* [Exercise objective] Copy each line of the data that has "magnifier" in it.

Stored data
>>>

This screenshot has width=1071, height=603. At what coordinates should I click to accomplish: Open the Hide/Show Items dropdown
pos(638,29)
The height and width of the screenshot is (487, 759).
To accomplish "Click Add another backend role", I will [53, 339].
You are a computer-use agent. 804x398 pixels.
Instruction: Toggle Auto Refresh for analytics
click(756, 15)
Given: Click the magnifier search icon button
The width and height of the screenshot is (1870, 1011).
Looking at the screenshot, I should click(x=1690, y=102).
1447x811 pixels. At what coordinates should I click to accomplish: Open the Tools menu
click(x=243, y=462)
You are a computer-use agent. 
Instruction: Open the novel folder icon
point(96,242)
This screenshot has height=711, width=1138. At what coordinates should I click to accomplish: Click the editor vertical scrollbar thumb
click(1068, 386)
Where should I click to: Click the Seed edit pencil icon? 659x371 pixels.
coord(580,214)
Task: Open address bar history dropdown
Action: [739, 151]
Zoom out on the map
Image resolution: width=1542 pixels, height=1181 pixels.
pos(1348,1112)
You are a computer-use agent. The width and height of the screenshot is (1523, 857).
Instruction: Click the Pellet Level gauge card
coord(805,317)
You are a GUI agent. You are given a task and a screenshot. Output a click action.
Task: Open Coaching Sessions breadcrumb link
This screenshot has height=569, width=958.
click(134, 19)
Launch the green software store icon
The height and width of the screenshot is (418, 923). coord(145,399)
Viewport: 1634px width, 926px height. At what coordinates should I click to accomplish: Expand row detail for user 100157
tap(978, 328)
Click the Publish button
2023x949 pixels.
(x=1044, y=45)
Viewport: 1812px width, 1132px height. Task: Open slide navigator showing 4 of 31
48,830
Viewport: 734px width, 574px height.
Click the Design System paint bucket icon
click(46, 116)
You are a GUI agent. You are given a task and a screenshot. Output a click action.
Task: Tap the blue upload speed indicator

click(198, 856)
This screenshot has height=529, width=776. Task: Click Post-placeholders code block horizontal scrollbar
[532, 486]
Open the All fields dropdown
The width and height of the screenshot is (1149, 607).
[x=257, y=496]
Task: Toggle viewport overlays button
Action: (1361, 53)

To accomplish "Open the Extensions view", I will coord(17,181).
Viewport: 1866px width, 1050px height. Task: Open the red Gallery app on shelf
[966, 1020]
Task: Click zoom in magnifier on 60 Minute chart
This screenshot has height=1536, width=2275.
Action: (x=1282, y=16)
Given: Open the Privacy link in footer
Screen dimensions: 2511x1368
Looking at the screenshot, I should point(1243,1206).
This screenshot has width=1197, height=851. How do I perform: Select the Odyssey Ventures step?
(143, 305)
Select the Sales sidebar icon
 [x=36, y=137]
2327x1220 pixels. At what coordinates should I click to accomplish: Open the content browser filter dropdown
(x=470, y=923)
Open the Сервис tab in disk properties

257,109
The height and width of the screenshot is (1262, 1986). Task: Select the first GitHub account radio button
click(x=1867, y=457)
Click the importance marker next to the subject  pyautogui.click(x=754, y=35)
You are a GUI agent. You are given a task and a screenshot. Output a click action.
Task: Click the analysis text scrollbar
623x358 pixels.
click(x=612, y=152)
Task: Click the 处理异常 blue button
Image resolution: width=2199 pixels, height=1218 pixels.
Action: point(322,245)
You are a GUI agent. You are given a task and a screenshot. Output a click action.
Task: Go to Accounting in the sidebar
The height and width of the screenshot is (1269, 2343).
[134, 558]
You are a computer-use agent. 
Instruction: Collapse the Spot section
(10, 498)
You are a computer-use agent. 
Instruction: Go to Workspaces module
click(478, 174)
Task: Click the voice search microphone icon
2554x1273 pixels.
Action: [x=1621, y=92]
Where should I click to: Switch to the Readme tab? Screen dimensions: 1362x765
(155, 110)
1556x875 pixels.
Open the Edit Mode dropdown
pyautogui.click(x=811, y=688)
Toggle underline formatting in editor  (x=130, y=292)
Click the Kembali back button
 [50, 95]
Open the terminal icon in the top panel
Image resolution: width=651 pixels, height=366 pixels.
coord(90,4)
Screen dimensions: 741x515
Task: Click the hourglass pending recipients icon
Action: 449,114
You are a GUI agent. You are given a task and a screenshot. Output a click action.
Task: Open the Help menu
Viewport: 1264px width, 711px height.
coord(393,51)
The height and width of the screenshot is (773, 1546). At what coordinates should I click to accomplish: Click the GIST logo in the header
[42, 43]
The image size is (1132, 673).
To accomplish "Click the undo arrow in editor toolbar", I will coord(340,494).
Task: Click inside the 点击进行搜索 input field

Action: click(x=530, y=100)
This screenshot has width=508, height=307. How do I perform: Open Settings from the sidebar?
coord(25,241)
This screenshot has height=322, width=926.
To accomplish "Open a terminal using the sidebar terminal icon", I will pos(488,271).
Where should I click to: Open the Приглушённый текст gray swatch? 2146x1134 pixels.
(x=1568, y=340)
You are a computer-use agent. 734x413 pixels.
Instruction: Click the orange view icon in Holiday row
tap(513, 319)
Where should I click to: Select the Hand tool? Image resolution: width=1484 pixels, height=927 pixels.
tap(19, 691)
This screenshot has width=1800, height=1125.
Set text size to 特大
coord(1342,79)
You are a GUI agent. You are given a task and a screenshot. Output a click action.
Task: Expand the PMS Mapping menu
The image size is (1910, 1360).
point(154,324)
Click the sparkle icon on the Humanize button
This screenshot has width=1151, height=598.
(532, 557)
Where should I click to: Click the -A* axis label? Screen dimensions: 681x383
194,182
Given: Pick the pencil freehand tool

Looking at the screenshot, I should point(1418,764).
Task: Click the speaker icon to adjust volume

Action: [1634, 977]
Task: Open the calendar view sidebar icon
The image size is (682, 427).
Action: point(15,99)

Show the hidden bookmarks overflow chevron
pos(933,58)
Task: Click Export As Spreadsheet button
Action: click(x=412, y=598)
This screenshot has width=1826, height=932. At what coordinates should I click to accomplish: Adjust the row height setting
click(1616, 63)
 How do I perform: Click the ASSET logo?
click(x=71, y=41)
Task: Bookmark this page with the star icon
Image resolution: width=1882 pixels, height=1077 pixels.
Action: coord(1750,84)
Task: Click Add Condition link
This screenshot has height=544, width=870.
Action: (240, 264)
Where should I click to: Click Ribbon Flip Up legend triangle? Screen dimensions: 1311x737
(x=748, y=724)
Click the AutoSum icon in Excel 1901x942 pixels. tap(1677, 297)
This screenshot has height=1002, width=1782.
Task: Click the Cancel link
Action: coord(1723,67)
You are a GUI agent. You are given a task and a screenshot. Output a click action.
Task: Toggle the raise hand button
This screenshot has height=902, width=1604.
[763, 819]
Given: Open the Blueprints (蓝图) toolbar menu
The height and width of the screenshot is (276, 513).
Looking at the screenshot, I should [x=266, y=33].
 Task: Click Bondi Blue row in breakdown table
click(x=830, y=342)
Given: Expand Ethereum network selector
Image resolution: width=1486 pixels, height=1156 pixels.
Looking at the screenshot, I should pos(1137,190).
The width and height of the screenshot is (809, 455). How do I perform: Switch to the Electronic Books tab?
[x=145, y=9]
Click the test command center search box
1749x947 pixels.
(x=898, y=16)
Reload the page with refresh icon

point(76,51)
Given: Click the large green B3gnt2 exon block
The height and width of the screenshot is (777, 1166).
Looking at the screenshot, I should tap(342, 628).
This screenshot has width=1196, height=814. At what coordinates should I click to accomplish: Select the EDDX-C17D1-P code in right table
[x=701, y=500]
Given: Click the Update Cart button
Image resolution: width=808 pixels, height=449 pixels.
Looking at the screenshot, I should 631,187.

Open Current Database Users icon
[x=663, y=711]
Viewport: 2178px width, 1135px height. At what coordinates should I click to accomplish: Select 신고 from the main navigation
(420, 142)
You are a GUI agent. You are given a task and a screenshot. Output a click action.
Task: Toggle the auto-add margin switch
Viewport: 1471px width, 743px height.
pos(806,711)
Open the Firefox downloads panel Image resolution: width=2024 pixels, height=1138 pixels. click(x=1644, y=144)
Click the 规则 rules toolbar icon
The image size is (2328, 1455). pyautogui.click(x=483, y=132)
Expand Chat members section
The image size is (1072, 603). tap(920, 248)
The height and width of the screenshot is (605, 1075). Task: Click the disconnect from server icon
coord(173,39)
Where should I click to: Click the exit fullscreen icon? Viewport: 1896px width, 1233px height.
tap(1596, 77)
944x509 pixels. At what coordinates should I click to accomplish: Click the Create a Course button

<<<

* [Exercise result]
Given: Click the magnifier search icon button
Task: Click zoom in magnifier on 60 Minute chart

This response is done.